The Society of American Gastrointestinal and Endoscopic Surgeons (SAGES), defined surgical telementoring as “a relationship facilitated by telecommunications technology, in which an expert provides guidance to a less experienced student, from a remote location” [19], This definition is related to what is described in this article, where an expert surgeon supervises the laparoscopic training in real time for resident doctors.
In 2016, the SAGES convened the “Project 6 Summit” to review the art of virtual surgical teaching. In this context, 5 working groups were formed, one of these was the Technology Working Group, that established considerations for surgical telementoring. It should be conducted across 40 Mbits/s bandwidths with a latency not greater than 450 ms, video should have a 1080 p resolution at 30 frames per second (fps) and must have telestration capability (draw virtually on the student's video screen to improve communication). In our work, the average bandwidth was 32.5 Mbits/s, latency 424.5 ms, the resolution was 1080p at 30 fps in all cases, and telestration was achieved by drawing on the screenshot of the video. Although average bandwidth was less than recommended, telementoring went smoothly. Recommendations regarding patient safety and cost do not apply to the present work [11]. Therefore, this study meets the considerations of surgical telementorship, so it is important to consider these aspects in the results.

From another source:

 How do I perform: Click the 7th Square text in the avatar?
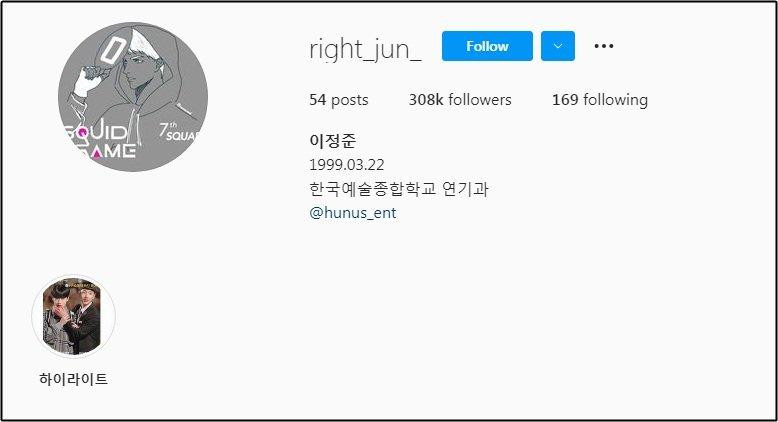coord(179,131)
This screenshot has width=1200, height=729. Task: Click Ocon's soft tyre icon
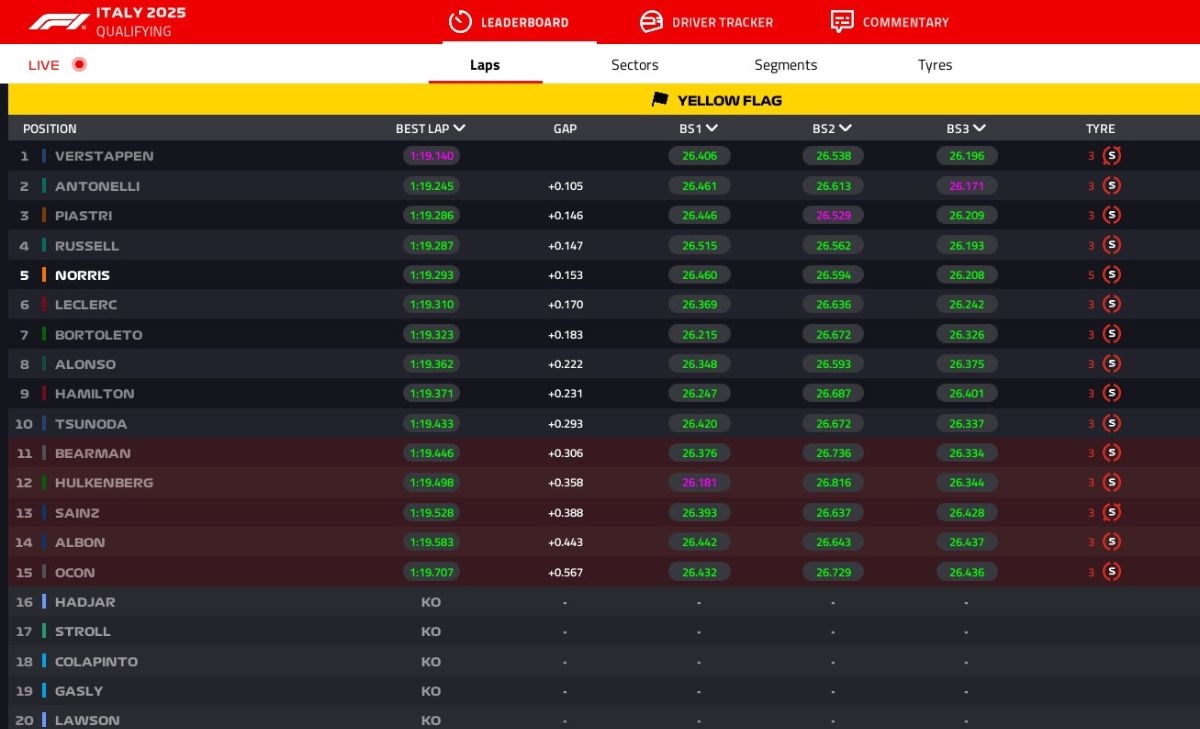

Telementoring was designed for expert surgeons to tutor surgeons in training from a remote location, especially for those who work in rural areas or in developing countries [20,21]. In this study, telementoring was used for laparoscopic training with an endotrainer, in which expert surgeons tutored surgical residents, both from their homes as established by social distancing rules due to COVID-19 pandemic.
There are 2 studies with similar characteristics to our study. One was carried out in Africa in 2009 and the other in Colombia in 2013; in both studies the Skype TM software (Technologies SA, Luxembourg) was used, web cameras and computers were utilized for video calls, as well as, the 5 tasks of the FLS [22,23]. Unlike these works, in our study the WhatsApp application and a mobile phone camera were used to conduct the telementoring, allowing in-home training. We also study telementoring technology such as bandwidth, latency and telestration. Only 1 task of the FLS is used corresponding to intracorporeal suture.
Studies of telementoring in surgery have been published, where surgeries in experimental surgery, thyroidectomies, cholecystectomies and with augmented reality simulators are tutored [24]. Unlike those studies, this article uses an endotrainer, being therefore more economical and free from ethical implications for not involving patients or experimental animals.
One systematic review states that there is limited evidence to support telementoring effectiveness and further studies are needed to provide evidence for it to be comparable with in-situ mentoring [25]. This study demonstrates telementoring is effective to acquire laparoscopic skills with a statistically significant difference; however, it is not comparable with face-to-face mentoring.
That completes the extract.